(Problem description)
For each line in the data below that has the word "computer", copy that line.

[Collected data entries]
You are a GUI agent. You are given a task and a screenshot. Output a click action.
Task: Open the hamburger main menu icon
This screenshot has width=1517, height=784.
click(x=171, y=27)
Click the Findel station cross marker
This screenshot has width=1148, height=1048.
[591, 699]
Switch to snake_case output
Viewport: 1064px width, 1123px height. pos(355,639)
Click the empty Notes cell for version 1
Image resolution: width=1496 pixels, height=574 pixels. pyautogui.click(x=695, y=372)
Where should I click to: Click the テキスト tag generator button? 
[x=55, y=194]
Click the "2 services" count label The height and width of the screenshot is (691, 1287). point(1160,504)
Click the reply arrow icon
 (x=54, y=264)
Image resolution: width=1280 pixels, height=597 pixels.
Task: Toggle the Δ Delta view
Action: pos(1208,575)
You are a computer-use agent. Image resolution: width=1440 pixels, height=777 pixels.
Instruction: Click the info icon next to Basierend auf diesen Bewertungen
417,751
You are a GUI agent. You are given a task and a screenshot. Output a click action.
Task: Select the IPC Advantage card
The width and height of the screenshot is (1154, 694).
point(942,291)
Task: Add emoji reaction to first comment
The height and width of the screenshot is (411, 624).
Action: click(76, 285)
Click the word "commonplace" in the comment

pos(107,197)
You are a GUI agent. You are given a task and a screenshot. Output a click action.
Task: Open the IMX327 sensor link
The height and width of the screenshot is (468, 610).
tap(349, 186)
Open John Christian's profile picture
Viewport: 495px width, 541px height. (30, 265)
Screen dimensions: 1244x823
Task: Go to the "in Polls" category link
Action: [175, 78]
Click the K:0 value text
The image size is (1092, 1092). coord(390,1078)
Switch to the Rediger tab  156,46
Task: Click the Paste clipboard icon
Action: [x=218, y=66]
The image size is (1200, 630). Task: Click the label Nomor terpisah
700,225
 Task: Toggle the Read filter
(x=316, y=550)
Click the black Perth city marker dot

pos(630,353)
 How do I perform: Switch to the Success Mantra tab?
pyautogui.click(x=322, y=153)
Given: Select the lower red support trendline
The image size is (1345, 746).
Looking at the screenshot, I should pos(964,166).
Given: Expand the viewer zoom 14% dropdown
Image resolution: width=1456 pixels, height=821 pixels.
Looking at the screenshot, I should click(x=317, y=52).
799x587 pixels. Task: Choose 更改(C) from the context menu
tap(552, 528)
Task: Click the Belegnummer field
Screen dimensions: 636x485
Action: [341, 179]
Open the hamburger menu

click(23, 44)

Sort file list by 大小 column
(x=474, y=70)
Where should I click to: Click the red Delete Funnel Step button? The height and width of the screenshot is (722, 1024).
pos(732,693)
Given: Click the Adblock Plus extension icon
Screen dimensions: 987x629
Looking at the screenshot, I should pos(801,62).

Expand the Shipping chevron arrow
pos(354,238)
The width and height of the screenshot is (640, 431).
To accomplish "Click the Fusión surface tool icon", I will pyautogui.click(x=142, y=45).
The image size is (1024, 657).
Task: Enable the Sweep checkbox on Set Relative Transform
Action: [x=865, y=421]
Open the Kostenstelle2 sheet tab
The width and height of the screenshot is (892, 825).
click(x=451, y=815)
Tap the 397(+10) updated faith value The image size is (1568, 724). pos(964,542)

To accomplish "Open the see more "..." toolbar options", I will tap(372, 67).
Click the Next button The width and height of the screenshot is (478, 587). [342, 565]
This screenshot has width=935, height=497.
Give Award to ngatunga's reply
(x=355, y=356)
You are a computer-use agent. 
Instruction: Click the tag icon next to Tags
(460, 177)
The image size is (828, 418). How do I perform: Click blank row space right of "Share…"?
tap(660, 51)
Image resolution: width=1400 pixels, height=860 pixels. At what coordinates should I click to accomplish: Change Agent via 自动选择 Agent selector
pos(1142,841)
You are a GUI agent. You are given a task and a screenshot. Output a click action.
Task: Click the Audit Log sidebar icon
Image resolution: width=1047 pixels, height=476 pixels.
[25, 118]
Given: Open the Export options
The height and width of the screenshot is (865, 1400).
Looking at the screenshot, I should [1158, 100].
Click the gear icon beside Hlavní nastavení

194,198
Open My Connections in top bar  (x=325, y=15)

(Solution to this task)
You are a computer-use agent. Image resolution: width=1440 pixels, height=777 pixels.
You are a computer-use agent. 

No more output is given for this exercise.